IV. Norme de contrôle
[12] Pour éviter l’intervention de la Cour lors d’un contrôle judiciaire, une décision doit faire preuve des caractéristiques d’une décision raisonnable, soit la justification, la transparence et l’intelligibilité (Canada (Ministre de la Citoyenneté et de l’Immigration) c Vavilov, 2019 CSC 65 au para 99 [Vavilov]). Une décision raisonnable dans un cas donné dépend toujours des contraintes factuelles et juridiques pertinentes qui ont une incidence sur la décision faisant l’objet du contrôle (Vavilov au para 90). Une décision pourrait se qualifier de déraisonnable si le décideur administratif a mal interprété la preuve au dossier (Vavilov aux para 125, 126). La partie qui conteste la décision a le fardeau de démontrer que la décision est déraisonnable (Vavilov au para 100).
[13] En l’occurrence, les parties ne contestent pas que la norme de révision applicable soit celle de la décision raisonnable (Vavilov aux para 10, 16-17, 25).
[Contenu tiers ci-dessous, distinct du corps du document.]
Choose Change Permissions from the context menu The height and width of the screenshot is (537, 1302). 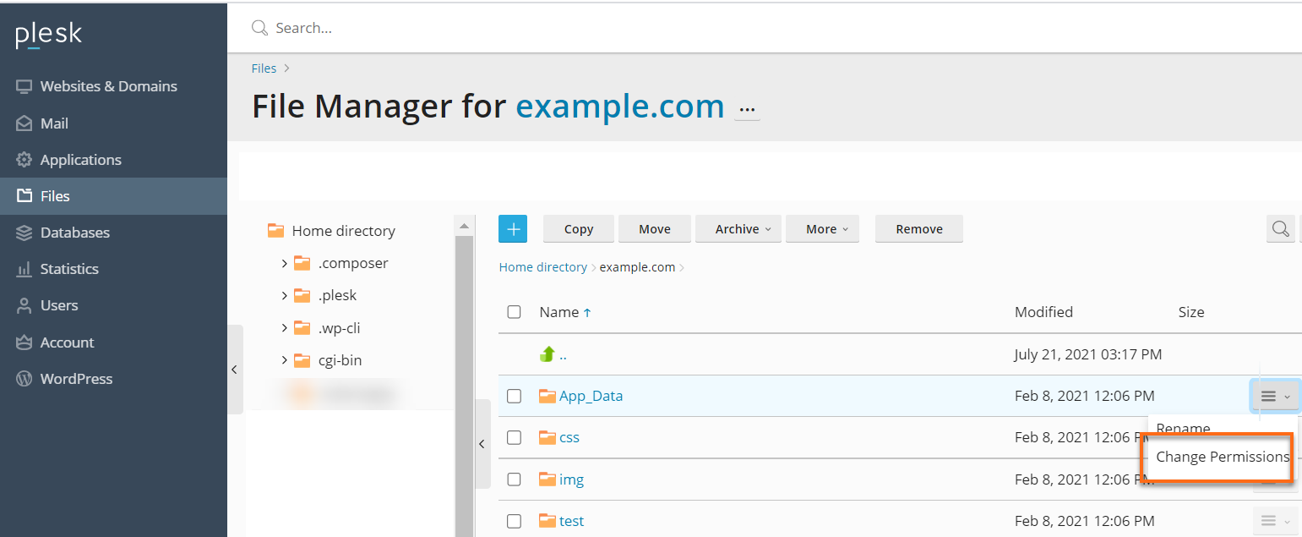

Je suis d’accord qu’il s’agit de la norme de contrôle appropriée.
V. Analyse: Raisonnabilité de la Décision
[14] La SAR a clairement indiqué qu’elle avait évalué les éléments de preuve en vertu des articles 96 et 97(1) de la LIPR, les raisons pour lesquelles le risque prospectif était important et la manière dont cela permettait au demandeur de présenter des observations sur cette question déterminante. Elle a ensuite évalué les observations dans le contexte de l’ensemble du dossier.
[15] La SAR a rendu des conclusions claires sur la crédibilité des faits importants et a expliqué clairement sur quels points elle était d’accord ou en désaccord avec l’évaluation des faits par la SPR. Elle a rendu des conclusions claires sur les faits et a appliqué à ces faits le critère juridique du risque prospectif en vertu des articles 96 et 97(1) de la LIPR. L’analyse de la SAR est intrinsèquement cohérente et rationnelle.
[16] Par exemple, la SAR n’était pas d’accord avec la conclusion de la SPR sur le lien entre les kidnappeurs et les étudiants. Elle a plutôt conclu qu’il y avait un lien, mais a cependant expliqué pourquoi ce lien était insuffisant pour établir un risque prospectif de persécution en vertu de l’article 96 ou un risque personnel de préjudice en vertu de l’article 97(1) de la LIPR. Pour parvenir à cette conclusion, la SAR s’est concentrée sur les omissions et les contradictions importantes dans le récit du demandeur concernant l’existence d’une menace continue, y compris les contradictions sur les menaces contre la mère.
[17] Le demandeur a témoigné que sa mère a reçu un nombre important d’appels, qu’elle lui aurait envoyé une lettre mentionnant avoir reçu ces appels et qu’il n’en connaissait pas les dates. Par la suite, le demandeur a témoigné que les appels auraient commencé quatre jours après son départ d’Haïti et qu’il pensait que le dernier appel datait de janvier 2023. Ce témoignage contredit le témoignage écrit de la mère du demandeur, déposé par celui-ci, qui indique n’avoir reçu que deux appels.
[18] Cette contradiction entre les preuves présentées et le témoignage du demandeur concernant un élément important a affecté la crédibilité de ce dernier sur une question importante, à savoir s’il existait un intérêt continu pour le demandeur par l’agent persécuteur après son départ du pays.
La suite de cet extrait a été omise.